Deep Sea Dive vs Grand Canal
Both from Sherwin-Williams's palette. Both sit in the blue family, which is useful context if you're narrowing within a single hue direction. Grand Canal (LRV 16) reflects noticeably more light than Deep Sea Dive (LRV 10), a difference of 6 points that becomes especially apparent in rooms with limited natural light. Both lean cool, so they'll behave similarly in mixed or changing light conditions. With a ΔE of 10.3, the contrast is hard to miss. These aren't variations on a theme — they're two different answers to the same question. Below you'll find 2 real-room photo comparisons where both colors appear side by side, plus 5 simulated room previews.

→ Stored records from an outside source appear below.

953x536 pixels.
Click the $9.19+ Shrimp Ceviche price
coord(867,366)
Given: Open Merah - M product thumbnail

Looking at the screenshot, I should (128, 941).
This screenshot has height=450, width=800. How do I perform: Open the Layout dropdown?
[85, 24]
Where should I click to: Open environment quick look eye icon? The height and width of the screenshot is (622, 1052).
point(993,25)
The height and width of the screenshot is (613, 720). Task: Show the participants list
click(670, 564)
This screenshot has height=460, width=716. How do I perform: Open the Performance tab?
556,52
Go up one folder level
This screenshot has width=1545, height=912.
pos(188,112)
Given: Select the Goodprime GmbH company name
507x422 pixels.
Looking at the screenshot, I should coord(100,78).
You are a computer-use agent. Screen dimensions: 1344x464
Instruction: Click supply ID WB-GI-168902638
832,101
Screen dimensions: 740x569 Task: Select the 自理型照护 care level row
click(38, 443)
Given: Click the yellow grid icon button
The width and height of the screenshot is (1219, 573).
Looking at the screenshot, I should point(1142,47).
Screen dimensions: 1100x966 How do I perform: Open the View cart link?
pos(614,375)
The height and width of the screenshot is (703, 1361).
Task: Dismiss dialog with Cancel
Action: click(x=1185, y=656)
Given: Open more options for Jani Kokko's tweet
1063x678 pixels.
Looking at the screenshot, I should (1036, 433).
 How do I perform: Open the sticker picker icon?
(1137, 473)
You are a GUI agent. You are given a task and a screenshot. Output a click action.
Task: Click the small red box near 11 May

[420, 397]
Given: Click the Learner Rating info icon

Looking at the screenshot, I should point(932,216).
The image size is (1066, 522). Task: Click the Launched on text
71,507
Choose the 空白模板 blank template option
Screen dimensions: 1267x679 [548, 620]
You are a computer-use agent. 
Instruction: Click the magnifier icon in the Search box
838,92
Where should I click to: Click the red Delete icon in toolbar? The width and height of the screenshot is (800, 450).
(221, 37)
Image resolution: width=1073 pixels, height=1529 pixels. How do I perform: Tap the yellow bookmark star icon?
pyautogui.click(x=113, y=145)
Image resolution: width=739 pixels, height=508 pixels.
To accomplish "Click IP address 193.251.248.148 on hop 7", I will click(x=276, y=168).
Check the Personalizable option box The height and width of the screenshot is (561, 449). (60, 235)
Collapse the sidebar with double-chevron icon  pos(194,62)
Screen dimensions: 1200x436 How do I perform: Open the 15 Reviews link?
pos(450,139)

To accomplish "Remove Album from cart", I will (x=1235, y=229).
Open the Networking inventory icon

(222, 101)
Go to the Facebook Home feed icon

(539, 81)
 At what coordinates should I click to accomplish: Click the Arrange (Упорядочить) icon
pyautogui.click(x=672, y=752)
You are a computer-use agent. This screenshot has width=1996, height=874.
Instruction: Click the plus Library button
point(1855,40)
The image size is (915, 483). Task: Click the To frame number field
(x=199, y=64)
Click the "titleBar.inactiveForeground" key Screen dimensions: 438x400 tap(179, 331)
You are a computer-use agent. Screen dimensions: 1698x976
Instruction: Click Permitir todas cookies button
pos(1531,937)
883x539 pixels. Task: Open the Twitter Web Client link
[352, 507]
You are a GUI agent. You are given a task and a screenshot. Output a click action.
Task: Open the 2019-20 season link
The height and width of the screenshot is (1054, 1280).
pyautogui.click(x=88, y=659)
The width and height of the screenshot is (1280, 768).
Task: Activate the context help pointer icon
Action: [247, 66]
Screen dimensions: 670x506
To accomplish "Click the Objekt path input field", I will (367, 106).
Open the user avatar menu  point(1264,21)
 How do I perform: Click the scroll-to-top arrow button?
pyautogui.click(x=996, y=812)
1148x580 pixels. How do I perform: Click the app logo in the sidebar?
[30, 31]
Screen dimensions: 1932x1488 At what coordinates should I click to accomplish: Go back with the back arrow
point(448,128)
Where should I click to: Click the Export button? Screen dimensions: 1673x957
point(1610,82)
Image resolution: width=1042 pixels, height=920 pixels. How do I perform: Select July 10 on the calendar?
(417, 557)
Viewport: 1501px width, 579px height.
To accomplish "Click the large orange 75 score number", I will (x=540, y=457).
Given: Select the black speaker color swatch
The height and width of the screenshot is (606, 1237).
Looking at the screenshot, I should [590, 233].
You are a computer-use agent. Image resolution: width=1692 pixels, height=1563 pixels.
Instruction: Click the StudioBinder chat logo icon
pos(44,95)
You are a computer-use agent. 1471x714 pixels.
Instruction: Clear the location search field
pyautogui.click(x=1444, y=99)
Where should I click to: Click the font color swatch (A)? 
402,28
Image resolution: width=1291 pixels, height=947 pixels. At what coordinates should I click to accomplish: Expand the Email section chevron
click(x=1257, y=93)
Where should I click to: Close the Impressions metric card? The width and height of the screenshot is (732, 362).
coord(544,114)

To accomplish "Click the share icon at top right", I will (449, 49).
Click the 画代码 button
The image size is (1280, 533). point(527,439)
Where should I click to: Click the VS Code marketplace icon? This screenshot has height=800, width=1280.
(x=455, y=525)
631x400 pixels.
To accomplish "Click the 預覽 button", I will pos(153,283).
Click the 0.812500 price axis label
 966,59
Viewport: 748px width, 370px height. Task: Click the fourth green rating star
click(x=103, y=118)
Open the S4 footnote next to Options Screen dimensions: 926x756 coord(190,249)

Deep Sea Dive vs Grand Canal in Real Spaces
2 real rooms side by side. Seeing Deep Sea Dive and Grand Canal in actual rooms makes the difference concrete; browse the spaces below to get a feel for how each color lives on a wall.
Living Room
In a living room, color works across both daylight and evening light — the same wall can read very differently at noon and at 8pm. The brightness difference is modest but present — Grand Canal gives the walls a little more lift.
Front Door
A front door is a focal point — small color differences read clearly at this concentrated scale. The brightness difference is modest but present — Grand Canal gives the walls a little more lift.
Color Details
Deep Sea Dive vs Grand Canal Simulated Comparison
5 simulated room previews — drag the slider on each to see Deep Sea Dive on one side and Grand Canal on the other.
Digital color is approximate. These simulations are generated from the manufacturer's hex values and overlaid on grayscale room photos — your screen's calibration, brightness, and viewing angle all affect how they render. Before committing to either color, test physical samples in your own space under the light you actually live with.
More Deep Sea Dive comparisons
See how Deep Sea Dive stacks up against other well-photographed colors across different brands and tones.